A título de exemplo o processo previsto no regime ainda em vigor para a autenticação de cidadãos e empresas no portal web do Governo Regional previa um sistema complexo (e presencial ou semi-presencial) de verificação de identidade antes da ativação do registo e entrega ao cliente das credenciais para poder efetivamente tramitar e solicitar a prestação de 'serviços públicos por via eletrónica.

Com a disseminação do cartão do cidadão, que integra no próprio cartão certificados digitais que permitem a assinatura eletrónica de documentos e a autenticação eletrónica em sites, não se justifica manter em vigor um processo de confirmação de identidade tão pesado como o atual.

 

GOVERNO REGIONAL REFORÇA CENTRO DE DADOS

Para garantir a transformação digital dos serviços internos e daqueles que são prestados aos cidadãos e empresas, o Governo investiu no reforço da sua infraestrutura tecnológica de base, que suporta os principais sistemas de informação e serviços eletrónicos alinhado com a estratégia de modernização e simplificação administrativa do Governo Regional, até ao final da corrente legislatura.

Foi neste âmbito que o Governo Regional lançou o processo de ampliação da capacidade de processamento de memória e armazenamento dos centros de dados (Datacentrs).

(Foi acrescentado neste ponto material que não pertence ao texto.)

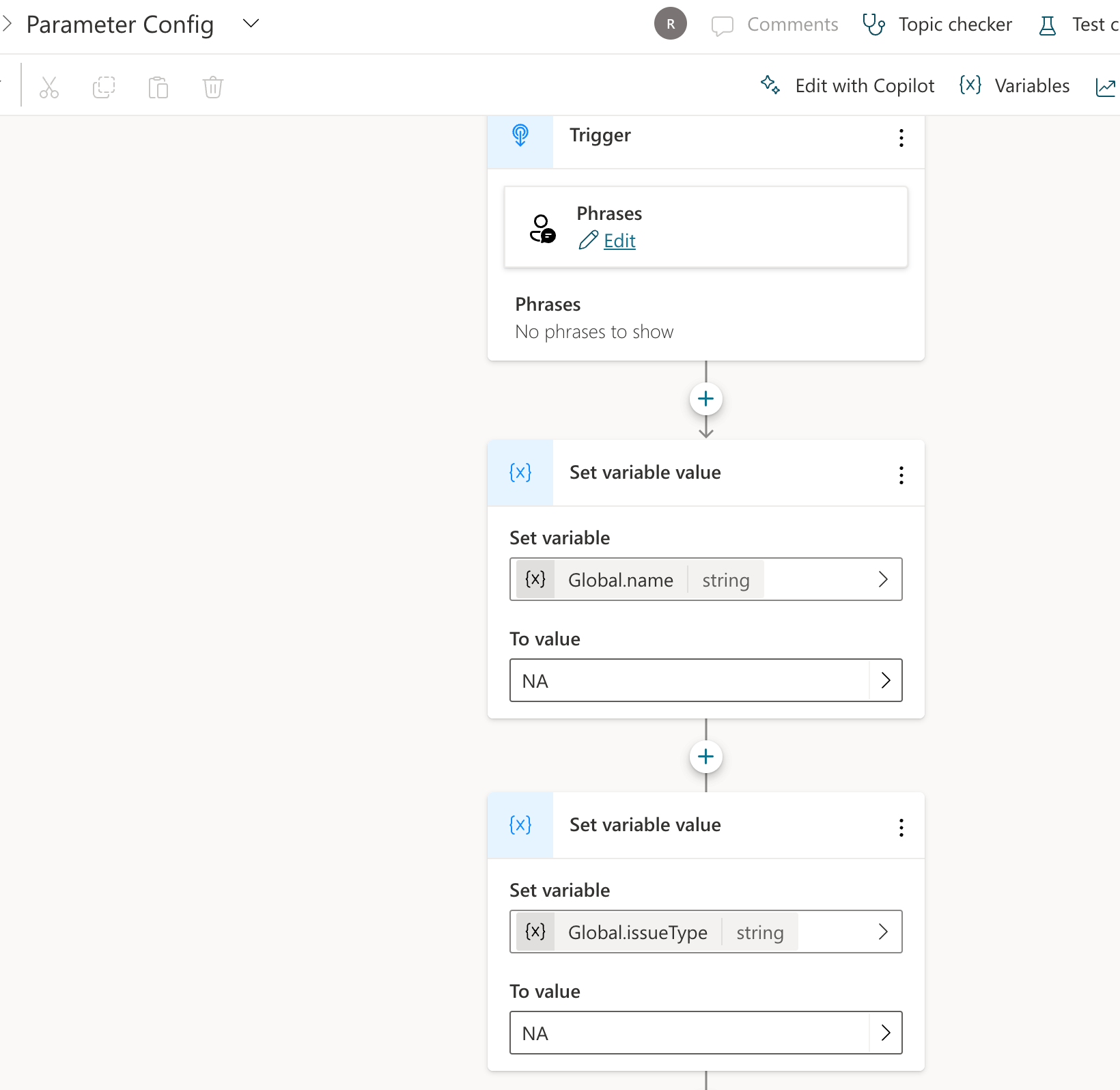1120x1090 pixels.
Task: Collapse the Parameter Config breadcrumb arrow
Action: point(8,23)
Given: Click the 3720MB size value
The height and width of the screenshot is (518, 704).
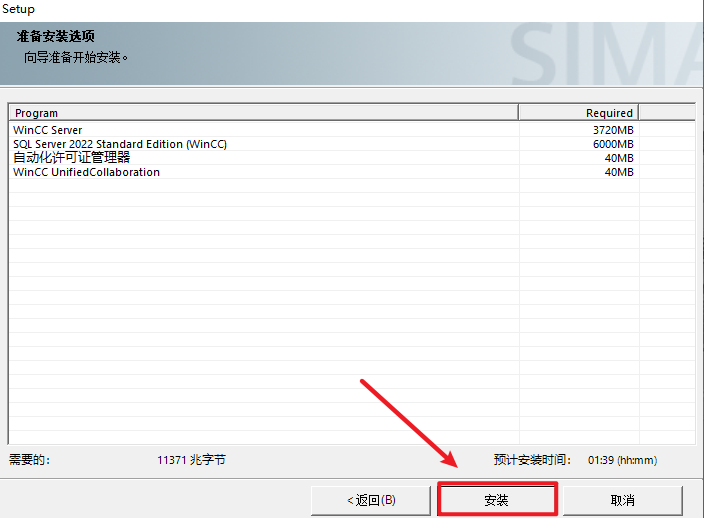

O sistema em vigor foi implementado em 2013/2014 tendo sido dimensionado, em termos de capacidade, considerando a perspetiva de crescimento dos serviços no Governo e a consolidação nos centros de dados dos diversos servidores dados e aplicações dispersas pelos diferentes departamentos do Governo. Contudo, o crescimento das necessidades de processamento, memória e armazenamento de dados a nível mundial tem sido exponencial nos últimos anos, fruto da rápida transformação digital que tem vindo a se verificar em todos os sectores da sociedade.

O Governo Regional não é exceção, pelo que entende ser necessário fazer o ajustamento face às exigências atuais. Com as perspetivas de crescimento dos diversos recursos tecnológicos que constituem os centros de dados, o Governo opta por um processo aquisitivo que "permite a atualização tecnológica e aumento da capacidade de processamento, aumento da capacidade de memória, atualização tecnológica e aumento da capacidade de armazenamento, melhoria do desempenho, bem como de robustez e segurança".